— Start Dataset records —

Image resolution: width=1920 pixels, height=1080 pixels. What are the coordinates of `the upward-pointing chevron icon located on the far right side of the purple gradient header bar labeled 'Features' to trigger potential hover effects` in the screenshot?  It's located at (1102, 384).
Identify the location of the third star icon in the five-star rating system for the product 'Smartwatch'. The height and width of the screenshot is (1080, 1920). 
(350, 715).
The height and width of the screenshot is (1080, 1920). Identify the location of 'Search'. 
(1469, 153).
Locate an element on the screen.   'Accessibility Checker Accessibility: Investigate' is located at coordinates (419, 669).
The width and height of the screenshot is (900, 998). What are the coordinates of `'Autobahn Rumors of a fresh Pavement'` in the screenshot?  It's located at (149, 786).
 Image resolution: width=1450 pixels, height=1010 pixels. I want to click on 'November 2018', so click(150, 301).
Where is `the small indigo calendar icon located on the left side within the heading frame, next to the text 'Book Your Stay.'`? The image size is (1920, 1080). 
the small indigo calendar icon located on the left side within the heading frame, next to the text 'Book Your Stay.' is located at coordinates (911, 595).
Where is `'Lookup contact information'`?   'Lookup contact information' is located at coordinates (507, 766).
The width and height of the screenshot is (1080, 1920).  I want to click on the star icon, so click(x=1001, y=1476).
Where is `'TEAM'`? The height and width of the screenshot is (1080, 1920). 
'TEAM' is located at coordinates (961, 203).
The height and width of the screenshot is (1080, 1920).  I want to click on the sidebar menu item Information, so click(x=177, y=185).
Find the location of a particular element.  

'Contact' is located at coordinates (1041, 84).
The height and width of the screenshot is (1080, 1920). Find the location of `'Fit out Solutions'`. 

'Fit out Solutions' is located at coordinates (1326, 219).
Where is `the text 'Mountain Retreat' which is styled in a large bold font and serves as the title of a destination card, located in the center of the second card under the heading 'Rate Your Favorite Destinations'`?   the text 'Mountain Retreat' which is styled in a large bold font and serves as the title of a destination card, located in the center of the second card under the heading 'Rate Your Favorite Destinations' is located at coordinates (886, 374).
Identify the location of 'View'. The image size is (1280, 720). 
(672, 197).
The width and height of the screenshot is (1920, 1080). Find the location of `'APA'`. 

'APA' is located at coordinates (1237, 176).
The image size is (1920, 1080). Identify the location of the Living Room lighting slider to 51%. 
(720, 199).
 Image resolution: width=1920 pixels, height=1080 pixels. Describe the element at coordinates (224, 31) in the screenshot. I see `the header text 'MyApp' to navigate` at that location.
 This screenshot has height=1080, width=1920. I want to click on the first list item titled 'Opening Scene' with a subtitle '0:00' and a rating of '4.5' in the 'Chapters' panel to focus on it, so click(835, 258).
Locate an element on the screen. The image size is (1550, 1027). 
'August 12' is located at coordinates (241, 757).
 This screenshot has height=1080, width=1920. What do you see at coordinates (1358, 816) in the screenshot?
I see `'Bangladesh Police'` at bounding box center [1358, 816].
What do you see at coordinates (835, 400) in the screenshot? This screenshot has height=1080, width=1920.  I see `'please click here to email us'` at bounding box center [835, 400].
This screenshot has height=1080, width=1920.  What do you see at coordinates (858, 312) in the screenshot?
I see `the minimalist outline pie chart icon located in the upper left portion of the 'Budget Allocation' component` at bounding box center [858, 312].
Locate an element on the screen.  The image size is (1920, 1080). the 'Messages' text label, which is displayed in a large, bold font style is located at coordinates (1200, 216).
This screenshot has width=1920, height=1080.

— End Dataset records —

Exercise goal: Reproduce the entries above verbatim, starting with the line containing "coordinates (419, 669)." and ending with the line containing "coordinates (1041, 84).", including both of those lines.

Reply to the task:
Locate an element on the screen.   'Accessibility Checker Accessibility: Investigate' is located at coordinates (419, 669).
The width and height of the screenshot is (900, 998). What are the coordinates of `'Autobahn Rumors of a fresh Pavement'` in the screenshot?  It's located at (149, 786).
 Image resolution: width=1450 pixels, height=1010 pixels. I want to click on 'November 2018', so click(150, 301).
Where is `the small indigo calendar icon located on the left side within the heading frame, next to the text 'Book Your Stay.'`? The image size is (1920, 1080). 
the small indigo calendar icon located on the left side within the heading frame, next to the text 'Book Your Stay.' is located at coordinates (911, 595).
Where is `'Lookup contact information'`?   'Lookup contact information' is located at coordinates (507, 766).
The width and height of the screenshot is (1080, 1920).  I want to click on the star icon, so click(x=1001, y=1476).
Where is `'TEAM'`? The height and width of the screenshot is (1080, 1920). 
'TEAM' is located at coordinates (961, 203).
The height and width of the screenshot is (1080, 1920).  I want to click on the sidebar menu item Information, so click(x=177, y=185).
Find the location of a particular element.  

'Contact' is located at coordinates (1041, 84).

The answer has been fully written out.